++++ Quoted text

# Play Fighting? / Not sleeping together



## Fefe8642 (Apr 18, 2013)

Hello I bought my first 2 rats exactly a week ago, they are about 6 weeks old. When I first got them and put them in the cage they would play fight and always sleep together. Now that it's been a week since I got them I feel like their play fighting has gotten a lot more serious and idk if its so much playing anymore  They squeak when they do it and they go rolling around the whole cage. I heard that if there's no blood than its fine but idk I hate to see them fight. Also, they used to sleep together all the time. But now one usually sleeps on one side of the cage and the other on the other side. Sometimes they will still sleep together but not as often anymore. Would just like some opinions from you guys  I want my baby's to be happy


----------



## Rumy91989 (Dec 31, 2012)

As they grow up they're going to have a lot of tumbling matches as both play and as their continued struggle to figure out who's the alpha rat. It's really totally normal and nothing to worry about. Rats also sleep together on and off, depending on their mood, the temperature of the cage, and whether one has the energy to go across the cage to cuddle with the other when they're tired. I think your boys are going to be perfectly fine.


----------



## Rat Daddy (Sep 25, 2011)

I'm a little confused... when they play with you, outside the cage how does that go? 

You should be a strong referee during your play sessions so neither rat gets confused into thinking it's the alpha or that it can be in charge and push it's roommate around as you are the only alpha and you are the only one in charge of the pack. A single strong leader creates discipline and pack order and happy rats. Left to their own devices one rat will overpower the other and as there's just not enough room for the other rat to retreat in a cage things can go sideways.


----------



## Fefe8642 (Apr 18, 2013)

Well I got them a week ago, and I've only played with them once. I put them both in the bathroom with me with a couple of tunnels and toys and I just sat there watching them. They didnt really do any play fighting in the bathroom, mostly just explored and seemed very scared. But they did come up to me and walk on me a couple of times.


----------



## Rat Daddy (Sep 25, 2011)

Pretend for a moment that your rats were adopted children or even puppies.... now re-read your previous comment... 

It goes something like this I adopted two children a week ago, I've only played with them once.... Now even if you were to re-write that to read puppies, maybe then you wouldn't have children's services to your door but it wouldn't read much better would it?

I'm not picking on you, but rats are like children or puppies, they need constant human attention and interaction. As soon as you get them home you do immersion.... read the sticky. Then you become the pack alpha and then you don't have rat fights because you are the alpha...

Now the alternative is that one of your rats will become the alpha rat and pretty much trash the other then it will defend the cage against outside intruders like you, that's when you start to get bit.

Hopefully you chose rats because you wanted intelligent, emotional loving and loyal pack animals to start a life long relationship with; if you did, do immersion and get started loving them and being loved. Rats are full time pets, think kids or dogs whenever you say rat. If you wanted something to watch in a cage you went terribly wrong with rats without a human to hands on train them, love them, guide them and protect them they get very confused and neurotic and generally very bad things happen.... think "Lord of the Flies".

Seriously, get your rats out of their cage and become the alpha ASAP. You will never regret your commitment to them as they will return your love 100 times.

++++++++
++++ Task input

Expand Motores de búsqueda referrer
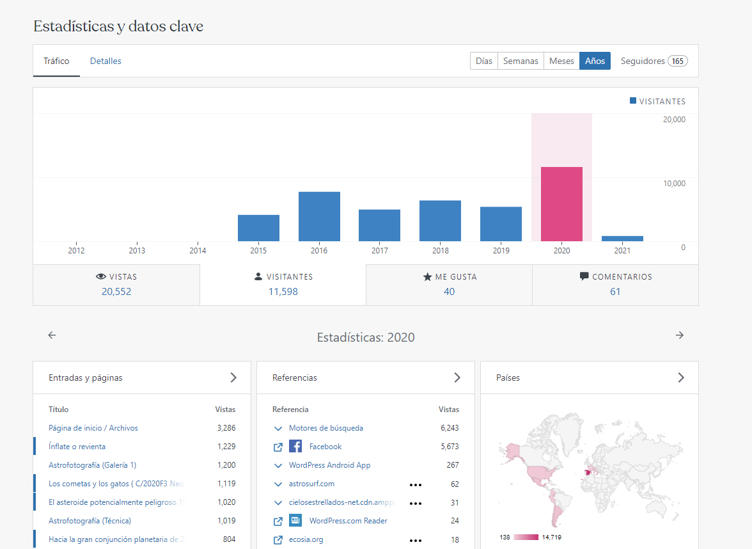 click(278, 428)
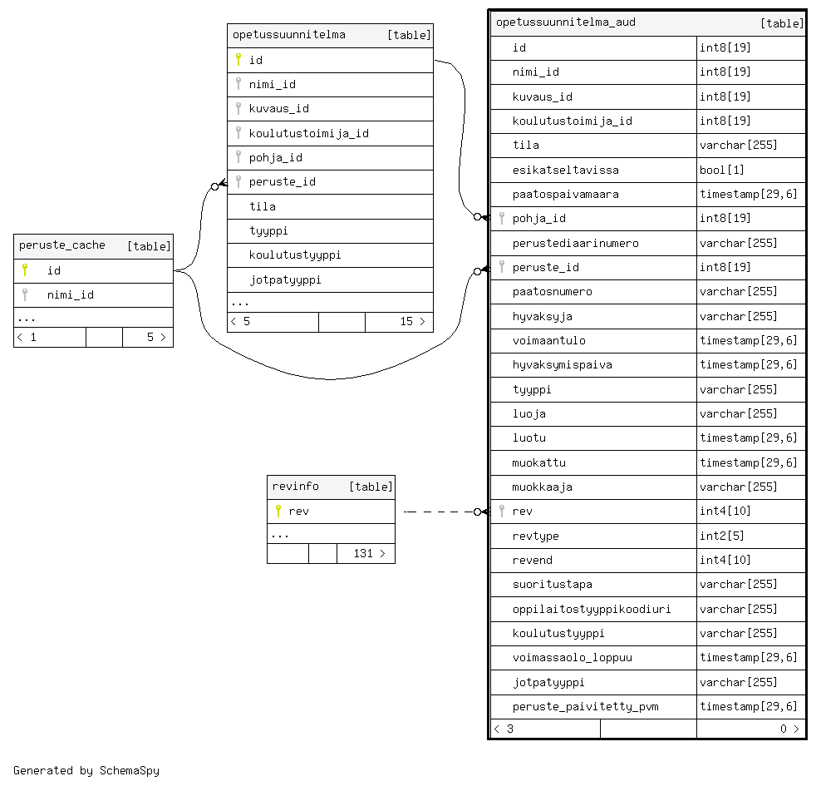
Task: Open the opetussuunnitelma_aud table title
Action: pos(565,22)
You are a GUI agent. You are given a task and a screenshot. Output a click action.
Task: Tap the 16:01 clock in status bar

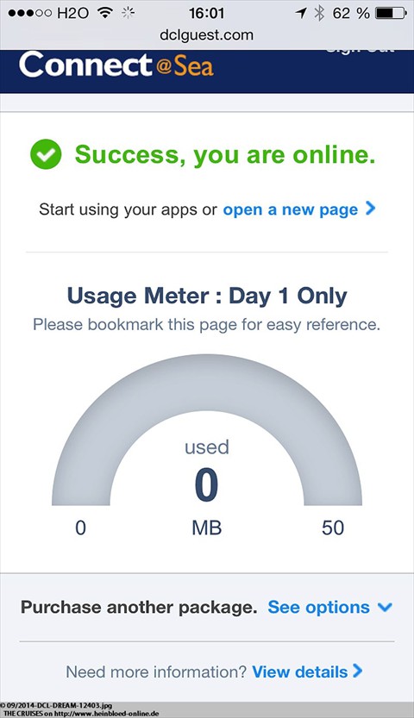pyautogui.click(x=206, y=13)
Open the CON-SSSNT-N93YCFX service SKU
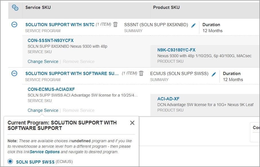This screenshot has width=260, height=167. coord(51,41)
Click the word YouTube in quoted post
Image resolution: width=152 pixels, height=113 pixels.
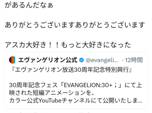coord(50,101)
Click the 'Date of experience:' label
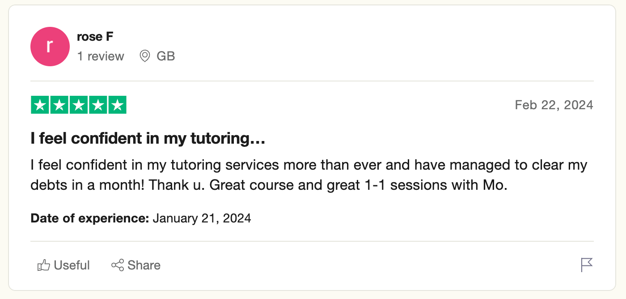Image resolution: width=626 pixels, height=299 pixels. (x=89, y=218)
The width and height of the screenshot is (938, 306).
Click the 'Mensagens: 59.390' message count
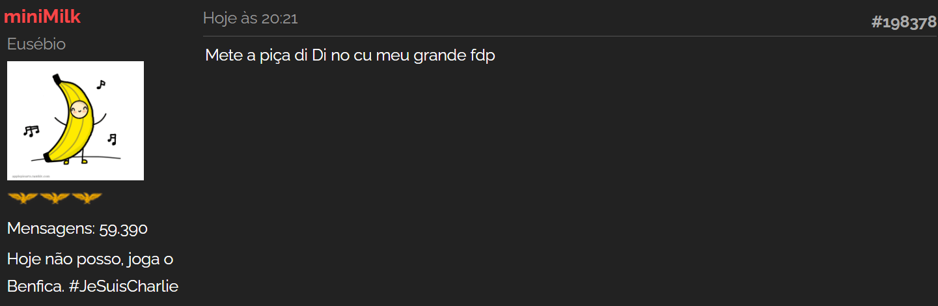[77, 229]
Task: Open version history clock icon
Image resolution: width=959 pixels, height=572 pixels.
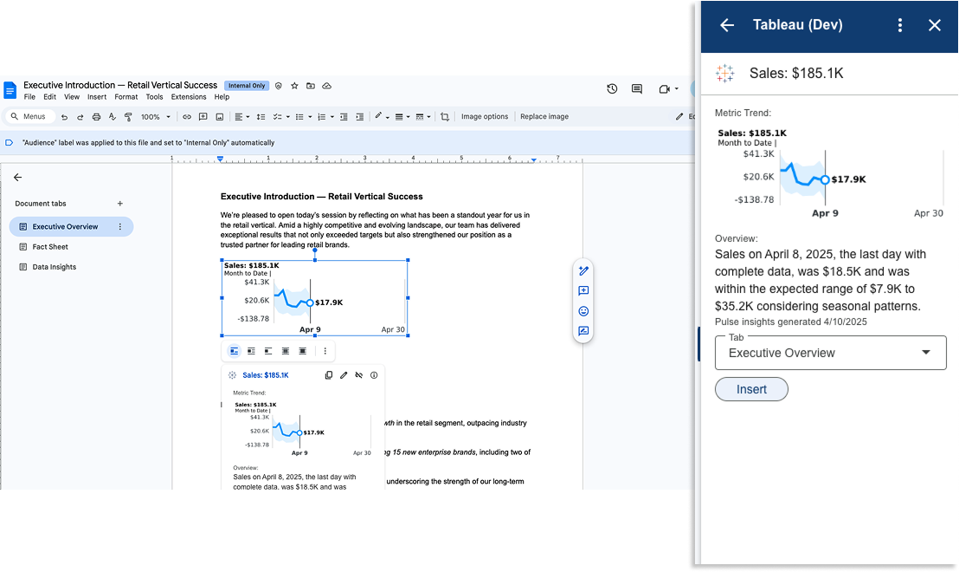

++++++++

- Exercises to complete:
1 > Summarize the forum thread in two sentences.
2 > Quote the entries starting at the line containing "Open the CON-SSSNT-N93YCFX service SKU" and ending at the last line of the entries, including both ends, and omit the pictures.
These entries bear no relation to the forum thread.

- Solved problems:
1 > A new owner reports that two young rats bought a week earlier now play fight more seriously and sleep together less often than before. One reply calls this normal as the rats work out which is alpha, while another urges the owner to give them constant attention, do immersion, and become the pack alpha so that one rat does not overpower the other.

2 >
Open the CON-SSSNT-N93YCFX service SKU
This screenshot has width=260, height=167. coord(51,41)
Click the word YouTube in quoted post
Image resolution: width=152 pixels, height=113 pixels.
coord(50,101)
Click the 'Date of experience:' label
Image resolution: width=626 pixels, height=299 pixels. (x=89, y=218)
The width and height of the screenshot is (938, 306).
Click the 'Mensagens: 59.390' message count
[77, 229]
Task: Open version history clock icon
Image resolution: width=959 pixels, height=572 pixels.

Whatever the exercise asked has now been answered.